The previous example uses library(mclust)1 and library(broom).

Mclust() is the main function for fitting Gaussian Mixture Models. The function contains several different types of models for the variances of the multivariate normal distributions. The defaults are sensible. G is the number of groups. If G isn’t specified, then Mclust() will try 1:9 and pick the G with the lowest BIC (defined below).

plot() with what = "uncertainty" creates a very useful data visualization for seeing the multivariate normal distributions and classifications for low-dimensional GMM.

glance(), tidy(), and augment() from library(broom) return important information about the assignments, groups, and model diagnostics.

21.6.3 Estimation

Suppose we have \(n\) observations, \(k\) groups, and \(p\) variables. A single GMM will have

  • an \(n\) by \(k\) matrix of responsibilities
  • \(k\) vectors of means of length \(p\)
  • \(k\) \(p\) by \(p\) variance-covariance matrices

We want the maximum likelihood estimates for all of the parameters in the model. For technical reasons, it is very difficult to get these estimates using popular methods like stochastic gradient descent.

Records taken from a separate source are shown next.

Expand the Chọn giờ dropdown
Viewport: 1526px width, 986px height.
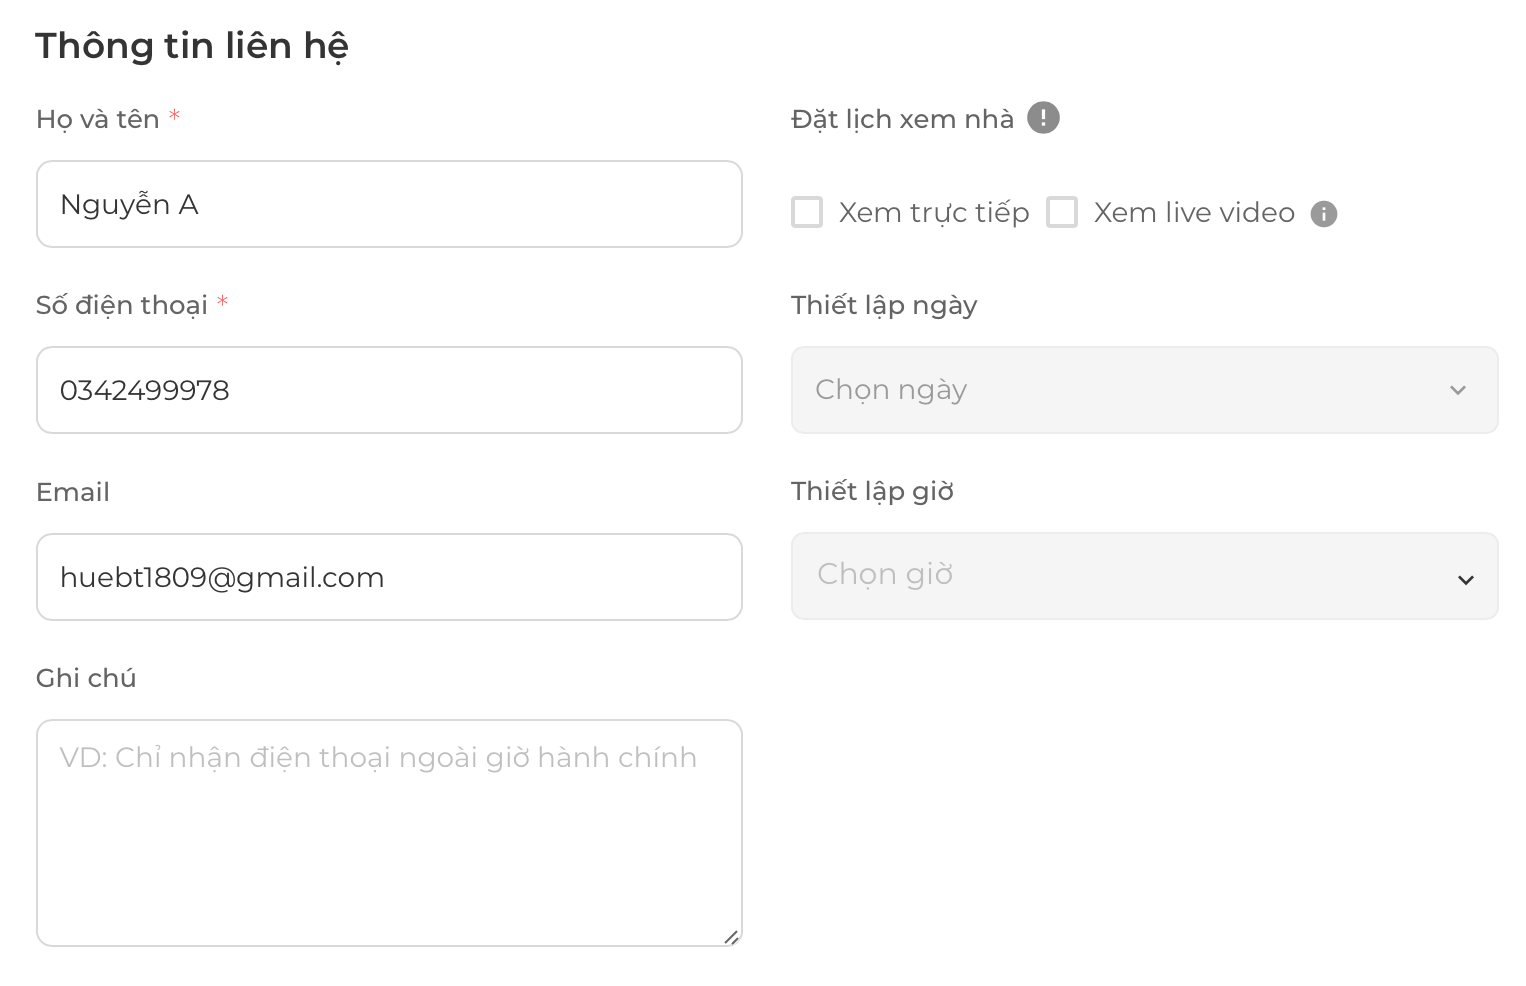(1144, 576)
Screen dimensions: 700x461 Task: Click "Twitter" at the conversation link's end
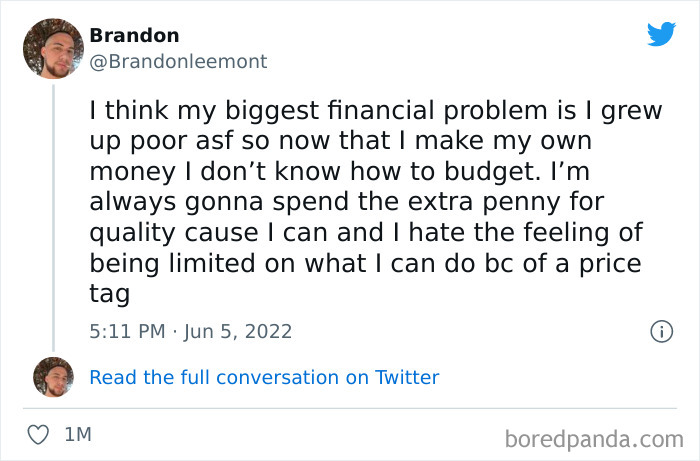[x=404, y=377]

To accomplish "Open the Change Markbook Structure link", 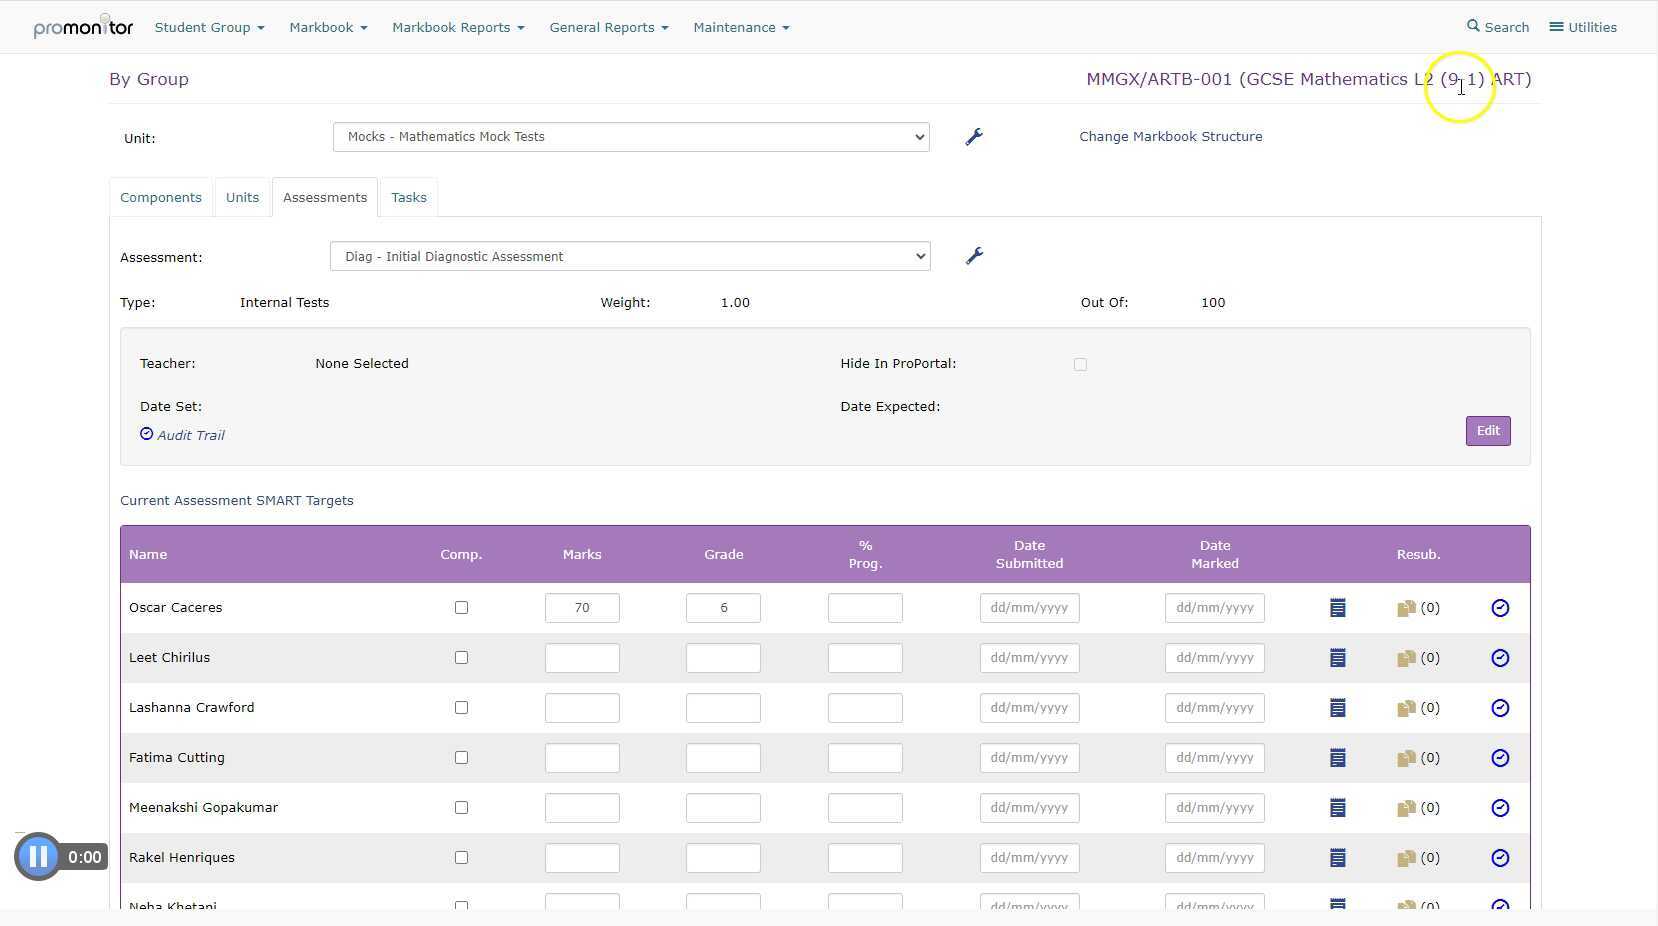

Instead, we will use expectations maximization (EM) to find the parameters. We also used EM for K-Means clustering.

  1. Randomly initialize all of the parameters. Calculate the log-likelihood.
  2. E-Step: Update the responsibilities assuming the means and variance-covariance matrices are known.
  3. M-Step: Estimate new means and variance-covariance matrices assuming the responsibilities are known. The means and variance-covariance matrices are calculated using weighted MLE where the responsibilities are the weights.
  4. Calculate the log-likelihood. Go back to step 2 if the log-likelihood improves by at least as much as the stopping threshold.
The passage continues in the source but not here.